Immer diese Sentimentalität – nicht auszuhalten!
Was
bleibt in unserem Alltag von Weihnachten, dem sogenannten „großen
Fest der Liebe“ übrig? Die Erfahrung, zu viel gegessen und
getrunken zu haben? Oder hat ein familiärer Streit alle
vorgenommene Festfreude total überlagert? Vielleicht waren für
manche von uns diese Tage wirklich Tage der Freude. Vielleicht sogar
Tage der Freude über Gott und über seinen Sohn Jesus. Jesus, ein
hebräisches Wort, heißt auf deutsch übersetzt: „Gott rettet.“
Ich denke, egal, wie nun der nachweihnachtliche Alltag Sie „wieder
hat“, das ist es, was bleibt nämlich: Gott rettet! In uns
Menschen lebt seit der Menschwerdung Jesu eine viel größere
Hoffnung in unseren Herzen, eine Hoffnung und Kraft, die unseren
Alltag erträglicher machen kann. Denn wenn wir Weihnachten so
verstehen, dass Gott uns sagen will, dass er mit uns das Leben
teilt, mit uns durch Dick und Dünn geht, dann können wir ruhig das
Weihnachtspapier beiseite schaffen!
SAMSTAG,
28.12.2002
Das
Fest der unschuldigen Kinder! So steht’s heute im Kalender. In
Anlehnung an den Bericht in der Bibel, in dem es heißt, dass der König
Herodes in Bethlehem alle männlichen Kinder bis zum zweiten
Lebensjahr umbringen ließ, weil er nicht von seinem Königsthron
verdrängt werden wollte.
Gott
sei Dank gibt es heute keine solch brutalen Herrscher mehr! Und
doch: Kinder kommen heute auch noch unter die Räder!
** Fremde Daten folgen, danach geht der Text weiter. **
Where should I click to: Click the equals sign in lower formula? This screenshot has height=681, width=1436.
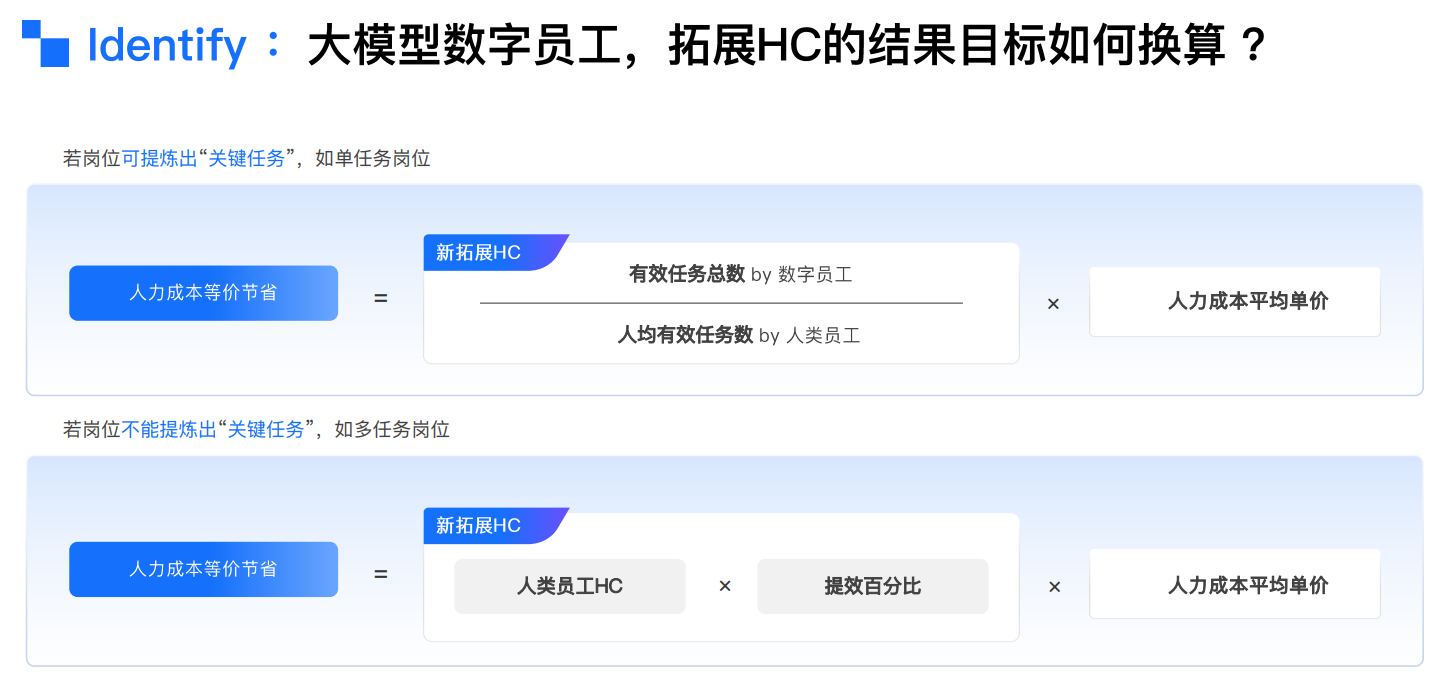(x=381, y=575)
Ich denke an
die sexuell missbrauchten Kinder in Familien, ich denke an Kinder,
die von Priestern missbraucht wurden und werden; ich denke an Kinder
auf den pornografischen Seiten des Internets; ich denke an Kinder,
die durch gewissenlose Dealer dem Rauschgift zugeführt werden; ich
denke an Kinder, die um ihre Kindheit und Jugendzeit betrogen
werden, weil Kinderarbeit ihr einziger Daseinszweck zu sein scheint.
Ich denke an Kinder, die in unserer Gesellschaft nicht Kind sein dürfen,
weil sie entweder von vorneherein abgetrieben werden oder schon so
auf „Erwachsensein“ hin, getrimmt werden, dass ein
„Kindsein“ schon gar nicht mehr möglich ist!
Unschuldige
Kinder! Das gab’s nicht bloß einmal im Laufe unserer
Menschheitsgeschichte. Unschuldige Kinder, die gibt es heute noch,
und zwar überall dort, wo ein grausamer Machtanspruch von uns
Erwachsenen das Kind beraubt: beraubt um das Gute und das Schöne,
beraubt um eine Gotteserfahrung, beraubt ums wirkliche Menschsein!